Carrie Johnson – The U.S. government has spent more than $770 billion on private contractors in Afghanistan and Iraq since the war began.
And the Justice Department is following the money — aggressively targeting corruption, and even sending investigators into the war zone to build criminal cases.
But the prosecutions are raising some practical difficulties.
Shackled, Handcuffed And Flown To Virginia
One story begins in April 2009, on a rainy day in Afghanistan. Contractor Raymond Azar waited in a cafeteria with a co-worker for a U.S. Army Corps of Engineers officer to come discuss a project.
Instead, a group of federal agents came. Azar’s lawyer Jim Hibey described what happened next.
“So they shackle his feet, they handcuff him at the waist, with a chain around the waist,” Hibey said. “I should say before they do that, they do a full body strip search. Not only is he naked, but when I say full body I mean full body cavity search.”
Azar was charged with bribing the U.S. Army Corps of Engineers. The feds hustled Azar onto a plane, where he set off, hooded, on a 17-hour flight to Virginia.

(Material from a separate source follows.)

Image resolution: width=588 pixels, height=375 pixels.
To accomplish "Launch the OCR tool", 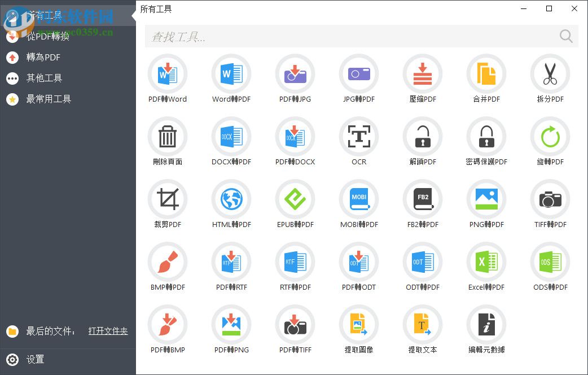I will click(x=359, y=142).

Hibey says that Azar, who’s from Lebanon, spoke little English at the time, surely not enough to understand a Miranda warning. “They claim that they advised him of his rights,” Hibey said. “The guy can’t speak English but they advised him of his rights? He doesn’t know a right from his left.”
The amount of the bribes? Not much more than $100,000.
Azar traveled on a chartered plane, was held for the next several months in U.S. custody, and eventually pleaded guilty late last year. So did his American-born co-worker and her sister, a retired contracting officer for the Army Corps in Afghanistan.
Azar returned home to his family a few months ago.